Classical Publisher- Make their money on sheet music sales or rentals of music books. Many high school books are rented. Some of those books cost $175 or more.

Full Time Publishers- ex- Sony-BMG, etc. These are old established firms that trace their roots to Tin Pan Alley. They involve film and theater.

Recording Company Affiliates- Publishers that are in some way related to the record company or owned by the same conglomerate. These groups usually don’t give good deals to the artist and songwriters and are in favor of the record company and the publisher.

Independents- Publishers that are not a part of the record company. They are usually smaller companies but still promote their clients.

Artist Owned Companies- Some artist and writers will start their own publishing company to get 100% of all their royalties. Artist owned companies normally have to divide the share of royalties because many artist collaborate with others on their works where a songwriter more likely is the only creator in his/her works.

DBA- Doing Business As- easy way to create a business for yourself. For publishing your own work. Normally get your name registered in your county/state and registered with ASCAP or BMI. Drawbacks is that it is a lot harder to promote your works or to get them well known.

Specialty Publisher- Publishers of certain genres. There are publishers that publish only “Christian,” Jazz, New Music (Classical). Some of these groups are smaller divisions of larger companies.

Subpublisher- Smaller companies that usually are just involved with print. Usually enter into a contract with larger publishers to save them the time and effort of making the lead sheets, tabliture and sheet music.

Full Time Publishing Companies-

Royalty Department- Normally head up with an accountant or expert in this field.

Copyright Department- Deals with title ship searches to make sure a song is not already copyrighted. If a copyright is violated it can go to either criminal court of civil court. In criminal courts the fines are usually small, but in civil court there can be large amounts of money fined to the offenders.

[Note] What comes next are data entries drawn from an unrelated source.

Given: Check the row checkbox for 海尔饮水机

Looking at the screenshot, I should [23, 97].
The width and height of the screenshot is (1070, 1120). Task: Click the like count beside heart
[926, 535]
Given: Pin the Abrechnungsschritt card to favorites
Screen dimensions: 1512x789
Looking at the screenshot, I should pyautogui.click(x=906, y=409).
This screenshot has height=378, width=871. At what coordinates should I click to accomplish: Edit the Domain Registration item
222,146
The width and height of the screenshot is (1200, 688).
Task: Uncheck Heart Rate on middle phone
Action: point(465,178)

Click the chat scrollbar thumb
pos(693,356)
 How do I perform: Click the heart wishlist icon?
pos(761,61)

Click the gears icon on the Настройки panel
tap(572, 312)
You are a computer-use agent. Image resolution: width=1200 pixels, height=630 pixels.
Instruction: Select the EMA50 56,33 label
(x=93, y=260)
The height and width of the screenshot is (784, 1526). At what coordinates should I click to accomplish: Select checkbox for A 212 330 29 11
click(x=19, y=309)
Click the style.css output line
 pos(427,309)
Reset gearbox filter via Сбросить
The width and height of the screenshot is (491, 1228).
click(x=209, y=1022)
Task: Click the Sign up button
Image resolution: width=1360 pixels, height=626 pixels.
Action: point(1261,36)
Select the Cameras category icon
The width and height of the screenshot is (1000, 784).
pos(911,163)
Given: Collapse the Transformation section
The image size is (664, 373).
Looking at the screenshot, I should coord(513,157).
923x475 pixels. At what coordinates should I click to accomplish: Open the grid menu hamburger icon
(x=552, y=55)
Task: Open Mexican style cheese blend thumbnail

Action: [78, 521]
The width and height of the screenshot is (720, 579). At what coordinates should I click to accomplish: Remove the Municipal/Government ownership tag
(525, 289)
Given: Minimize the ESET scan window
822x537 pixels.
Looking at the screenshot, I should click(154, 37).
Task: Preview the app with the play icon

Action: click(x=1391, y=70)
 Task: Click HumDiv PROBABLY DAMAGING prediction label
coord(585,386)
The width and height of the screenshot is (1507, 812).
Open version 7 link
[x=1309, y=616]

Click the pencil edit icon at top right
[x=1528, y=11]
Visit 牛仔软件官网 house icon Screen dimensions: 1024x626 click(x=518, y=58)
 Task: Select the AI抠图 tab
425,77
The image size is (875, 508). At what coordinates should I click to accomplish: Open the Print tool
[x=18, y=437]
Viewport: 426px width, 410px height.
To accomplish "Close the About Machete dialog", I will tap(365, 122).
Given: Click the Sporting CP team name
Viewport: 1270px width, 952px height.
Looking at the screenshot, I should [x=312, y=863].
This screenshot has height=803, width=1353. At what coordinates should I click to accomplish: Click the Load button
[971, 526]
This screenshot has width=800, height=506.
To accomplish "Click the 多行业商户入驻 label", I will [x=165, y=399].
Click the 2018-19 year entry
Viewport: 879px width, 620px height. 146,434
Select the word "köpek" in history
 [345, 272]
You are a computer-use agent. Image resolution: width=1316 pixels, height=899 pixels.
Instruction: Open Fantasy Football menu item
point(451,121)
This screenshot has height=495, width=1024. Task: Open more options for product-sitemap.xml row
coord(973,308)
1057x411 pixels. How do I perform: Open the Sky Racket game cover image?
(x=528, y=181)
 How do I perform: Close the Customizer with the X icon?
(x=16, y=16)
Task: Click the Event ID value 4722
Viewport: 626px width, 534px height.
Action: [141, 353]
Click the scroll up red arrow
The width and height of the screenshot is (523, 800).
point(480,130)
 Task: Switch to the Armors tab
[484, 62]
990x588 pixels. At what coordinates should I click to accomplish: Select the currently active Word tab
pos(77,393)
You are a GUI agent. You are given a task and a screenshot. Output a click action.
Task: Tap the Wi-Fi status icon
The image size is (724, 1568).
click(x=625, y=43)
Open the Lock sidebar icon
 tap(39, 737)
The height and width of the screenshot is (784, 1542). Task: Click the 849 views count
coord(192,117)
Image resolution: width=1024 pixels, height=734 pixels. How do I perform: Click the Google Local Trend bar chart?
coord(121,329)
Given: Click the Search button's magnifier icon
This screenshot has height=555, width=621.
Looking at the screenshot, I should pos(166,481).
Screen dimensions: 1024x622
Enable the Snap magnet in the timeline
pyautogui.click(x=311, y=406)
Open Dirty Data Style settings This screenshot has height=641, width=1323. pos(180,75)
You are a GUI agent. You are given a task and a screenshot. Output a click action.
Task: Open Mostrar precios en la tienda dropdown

Legal or Business Affairs- take care of copyright violations.
Print Publisher-
Rack Jobbers- Stock and distribute materials to retail outlets.
Professional Managers- Push the music to try to get it on commercials

Copyright- The right to make copies of music, literature. To get one you need to apply to the US copyright office. The forms can be found on the internet. This is so you have the ability to sue someone in court. By US law we already own the rights to the music we compose. If we own a work and don’t have a copyright we need to prove that someone had access to our music and that they ripped us off. We also need to prove that we had it first.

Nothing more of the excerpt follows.